Où en est la rénovation du Zoo de Vincennes ?

Des rumeurs contradictoires circulent de-ci et de là. Un appel d’offre
a été lancé par le Muséum d’histoire naturelle de Paris, mais lequel ?
S’agit-il d’un vrai appel d’offre ou d’une manière de retarder les échéances ?
D’aucuns remarquent qu’aucune ligne budgétaire n’a été fixée aux cabinets sélectionnés
et s’étonnent. D’autres pensent qu’il ne faut pas précipiter les choses mais s’interrogent
sur la méthode. Il devenait nécessaire de faire le point, d’interroger les uns et les autres.
Enquête et analyse.

I – Rappel : l’état animalier et financier des lieux
• Premier point : le billet est désormais à 5 euros pour les adultes et les enfants. Les animaux les plus emblématiques, les éléphants et les fauves sont partis : il reste 400 animaux sur les 1 200 du début.
Il y a eu baisse du prix du billet adulte qui était à 8 euros.
• Si l’effectif animalier a diminué de 66 %, la fréquentation qui était de 700 000 visiteurs en août 2004 s’établirait à 375 000 visiteurs en 2005, dont 50 000 gratuits. Le chiffre d’affaires annualisé,
sur cette base, serait passé d’environ 4 millions d’euros à 1,6 million d’euros.
• Il y avait enfin un risque pénal certain pour les gestionnaires, si un rocher se détachait sur la tête
d’un enfant ou d’un membre du personnel. Si une recherche en responsabilité intervenait,
elle pouvait même mettre en cause le ministre, mais la mise en sécurité des installations
(grâce à un déblocage de 1 million d’euros en urgence) le rend improbable.
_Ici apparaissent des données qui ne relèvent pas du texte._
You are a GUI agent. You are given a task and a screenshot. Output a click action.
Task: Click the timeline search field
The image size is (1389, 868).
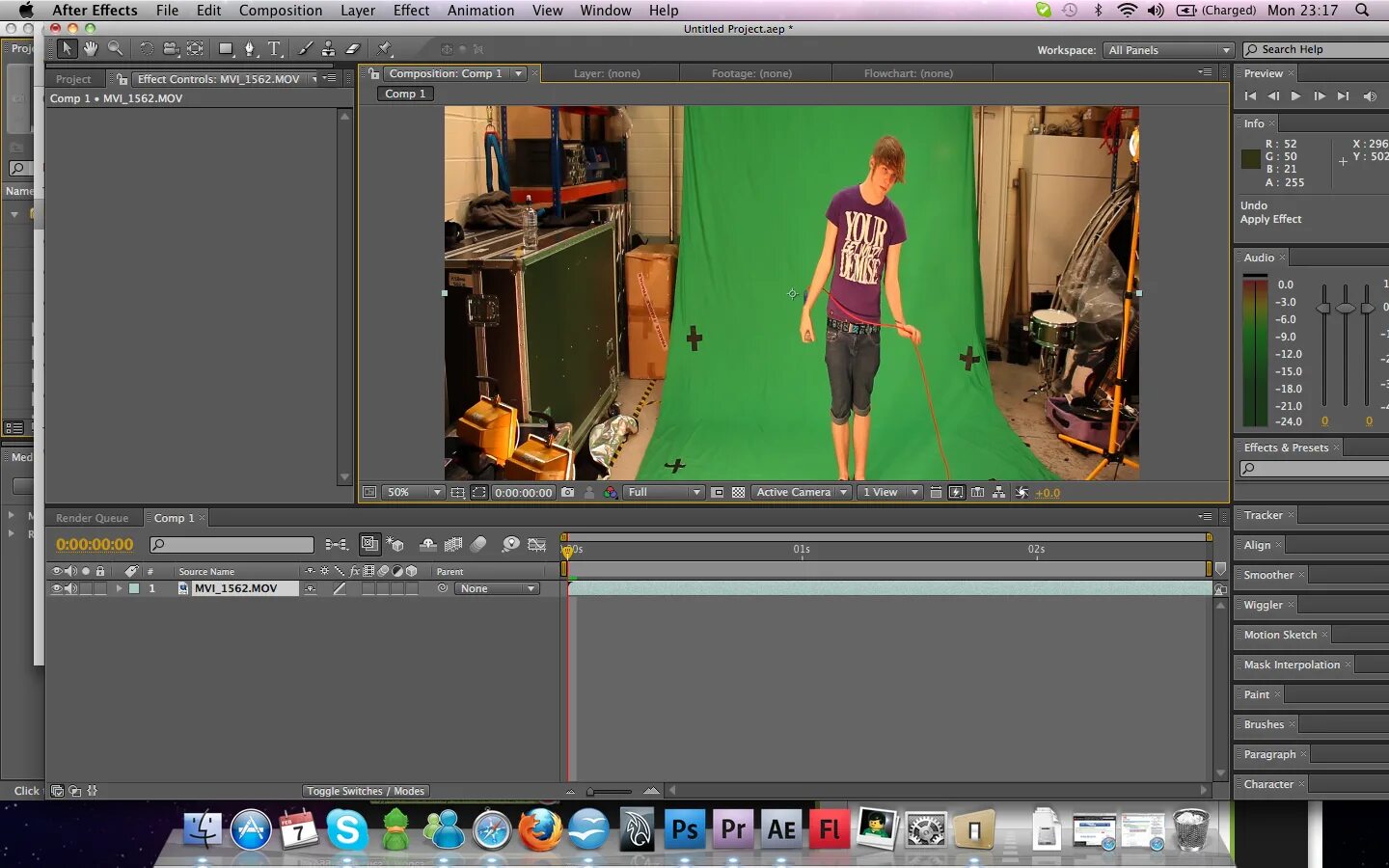click(x=232, y=545)
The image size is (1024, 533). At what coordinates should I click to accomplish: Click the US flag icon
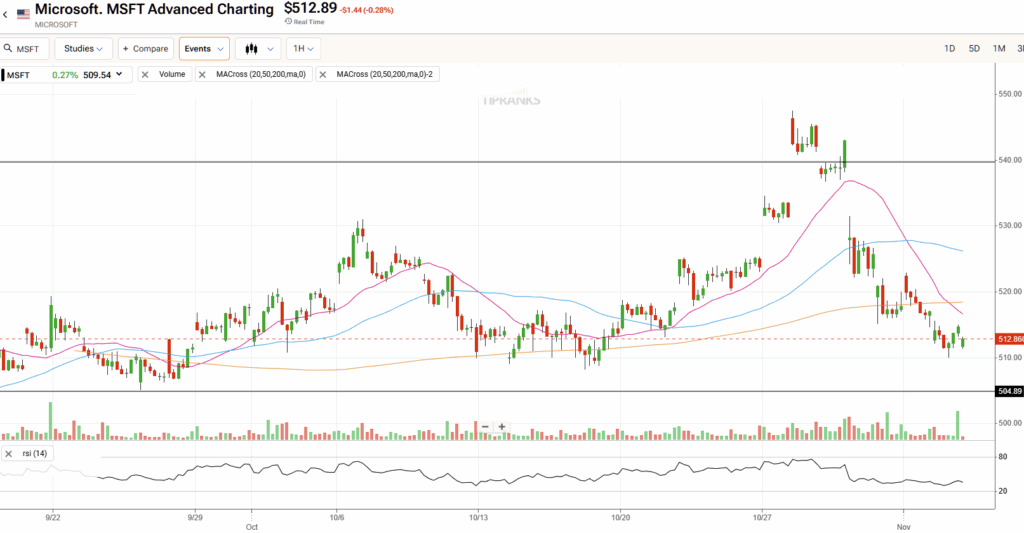[23, 15]
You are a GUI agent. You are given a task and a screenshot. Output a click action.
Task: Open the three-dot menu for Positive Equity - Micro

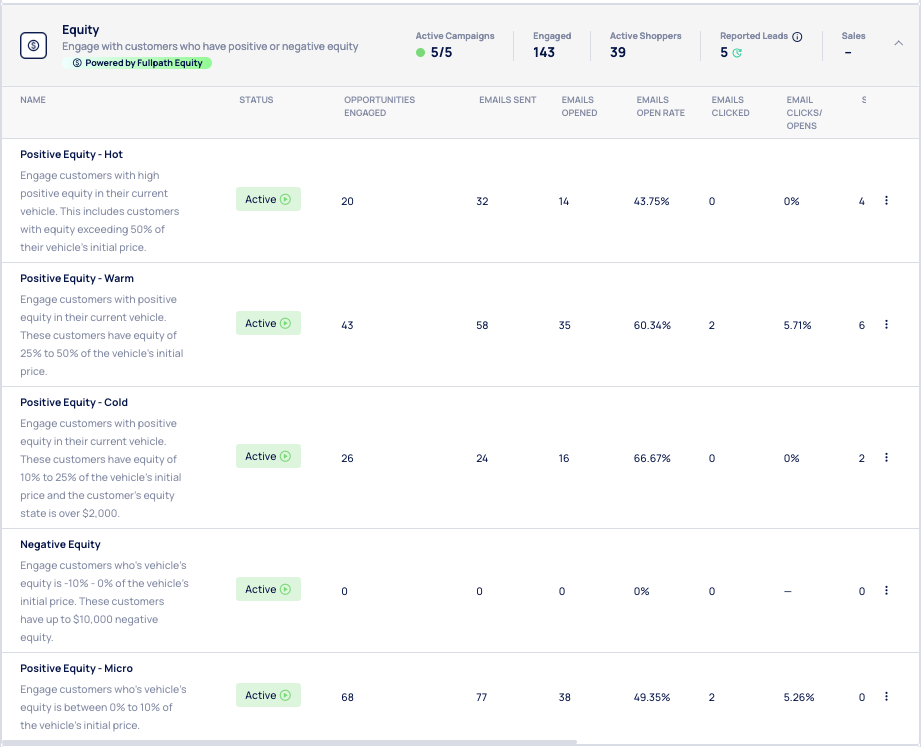point(886,696)
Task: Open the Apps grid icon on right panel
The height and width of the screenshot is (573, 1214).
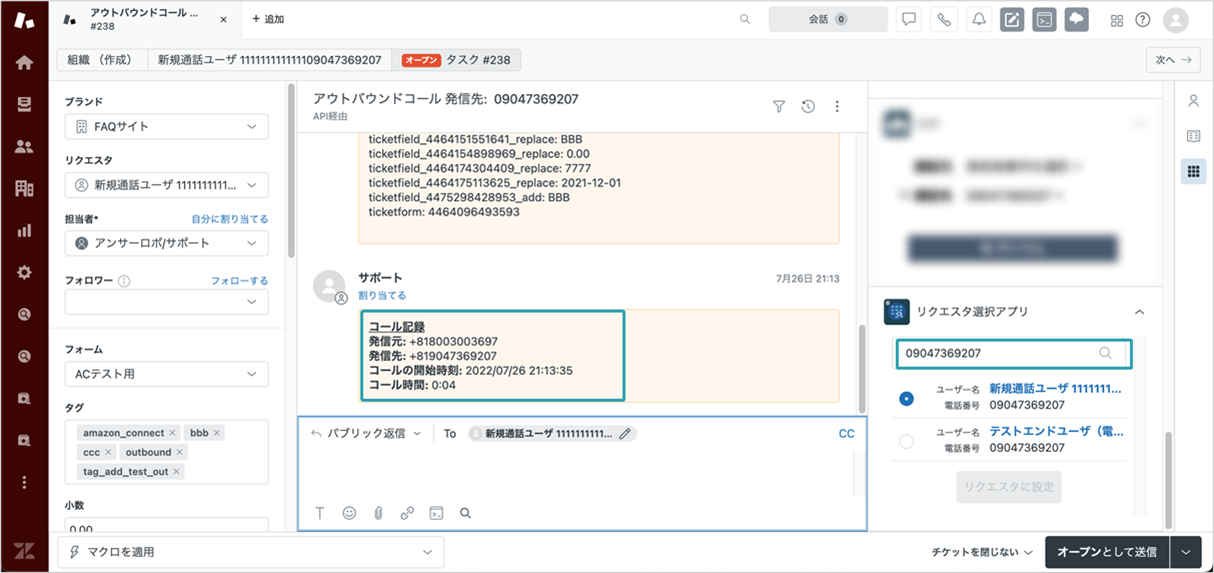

II – L’appel d’offre : le texte
Le 11 février 2005, un appel d’offre concernant le Zoo de Vincennes est publié dans Le Moniteur.
En voici l’essentiel :
« A partir des orientations philosophiques, culturelles et scientifiques fixées par le Muséum,
les 3 équipes sélectionnées devront dans un premier temps et de façon quasi-simultanée élaborer,
en relation étroite avec le Muséum, le programme général de rénovation du Parc zoologique
de Paris.
Au cours d’une première phase, chaque équipe devra séparément proposer au Muséum
par étape successive et à l’appui des esquisses architecturales, scénographiques et paysagères,
le programme détaillé du projet dessiné de rénovation du parc zoologique de Paris.
Les 3 études de définition abouties seront finalement présentées à un jury constitué
de membres choisis par le Muséum qui désignera l’équipe lauréate.
• Quantité (fourniture et services), nature et étendue des travaux : description :
– le maître d’ouvrage a choisi de confier simultanément à 3 équipes différentes, une mission
d’étude de définition du projet de rénovation du parc zoologique de Paris.
– le présent avis d’appel à la concurrence a pour but de sélectionner les 3 équipes qui seront
retenues.
– les équipes seront principalement constituées d’un programmateur, d’une équipe classique
de maîtrise d’ouvrage et d’un zoologue.
– en outre, des compétences seront nécessaires dans les disciplines suivantes : conservation
des espèces animales sauvages ex situ, sciences vétérinaires, urbanisme, paysage, scénographie, ingénierie financière, ingénierie touristique, ingénierie financière et ingénierie dans
le domaine du développement durable.
• Modalités de choix des équipes :
presélection de 5 à 7 candidats sur dossier à partir des compétences, références et moyens
de l’équipe ; les candidats présélectionnés devront à partir d’un cahier des charges qui leur
sera remis par le maître d’ouvrage, produire un projet d’intention sur la compréhension du projet,
l’organisation des travaux et la méthode proposée [...]
• [...] Critères d’attribution :
offre économiquement la plus avantageuse appréciée en fonction des critères énoncés dans le cahier des charges (règlement de la consultation, lettre d’invitation).
• Sélection des 3 équipes le 17 mai 2005.
• Fin probable de leur travail : 20 semaines plus tard. »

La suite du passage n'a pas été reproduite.